[Data for processing Boundary: Start]
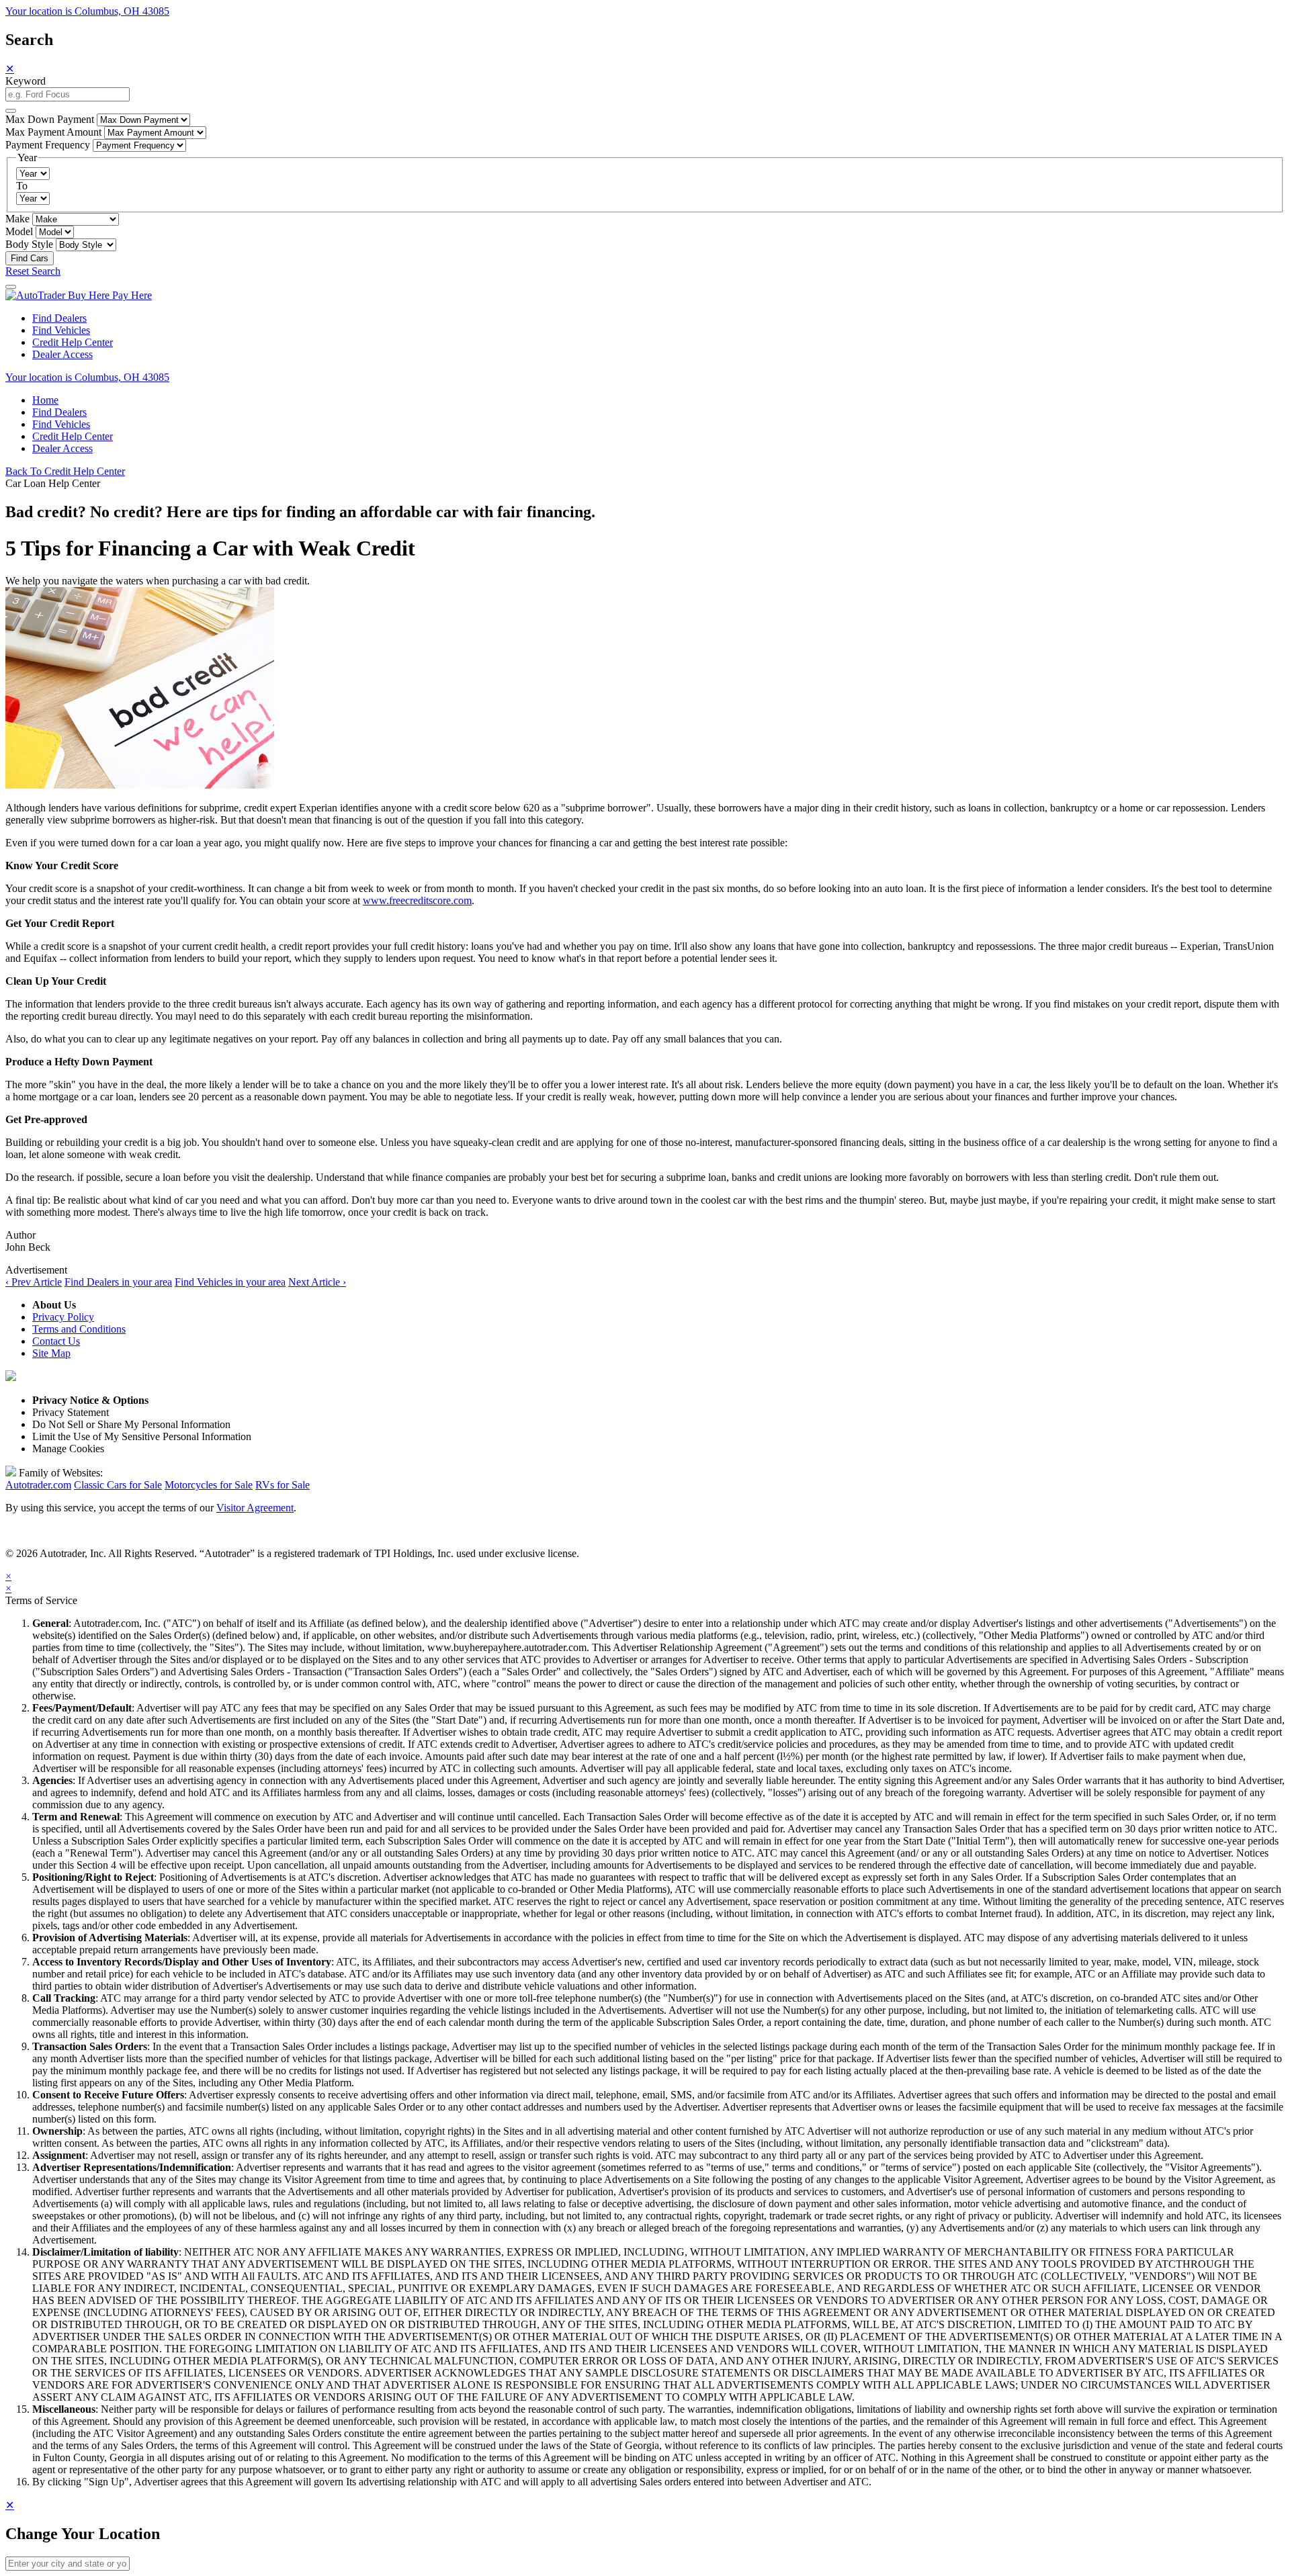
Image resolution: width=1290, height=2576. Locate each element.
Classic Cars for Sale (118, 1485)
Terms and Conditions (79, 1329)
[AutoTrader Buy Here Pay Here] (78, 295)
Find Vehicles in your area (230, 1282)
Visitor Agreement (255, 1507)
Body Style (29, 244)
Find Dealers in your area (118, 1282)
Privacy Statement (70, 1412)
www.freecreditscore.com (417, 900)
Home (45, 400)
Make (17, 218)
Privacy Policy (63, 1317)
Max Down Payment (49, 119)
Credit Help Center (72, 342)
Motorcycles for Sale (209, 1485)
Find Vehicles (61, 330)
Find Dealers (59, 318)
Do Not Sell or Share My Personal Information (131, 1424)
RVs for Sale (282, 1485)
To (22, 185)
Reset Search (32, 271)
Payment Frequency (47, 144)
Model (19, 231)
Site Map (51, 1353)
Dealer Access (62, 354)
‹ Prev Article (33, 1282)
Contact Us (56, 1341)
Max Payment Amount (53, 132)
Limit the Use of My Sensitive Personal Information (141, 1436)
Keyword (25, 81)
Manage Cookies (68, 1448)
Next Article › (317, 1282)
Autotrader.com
[Data for processing Boundary: End]
--- Exercise directions ---
Could you print, exactly and with nothing else, the lines from the one containing "Site Map (51, 1353)" through the last line of the records above?

--- Answer to this exercise ---
Site Map (51, 1353)
Dealer Access (62, 354)
‹ Prev Article (33, 1282)
Contact Us (56, 1341)
Max Payment Amount (53, 132)
Limit the Use of My Sensitive Personal Information (141, 1436)
Keyword (25, 81)
Manage Cookies (68, 1448)
Next Article › (317, 1282)
Autotrader.com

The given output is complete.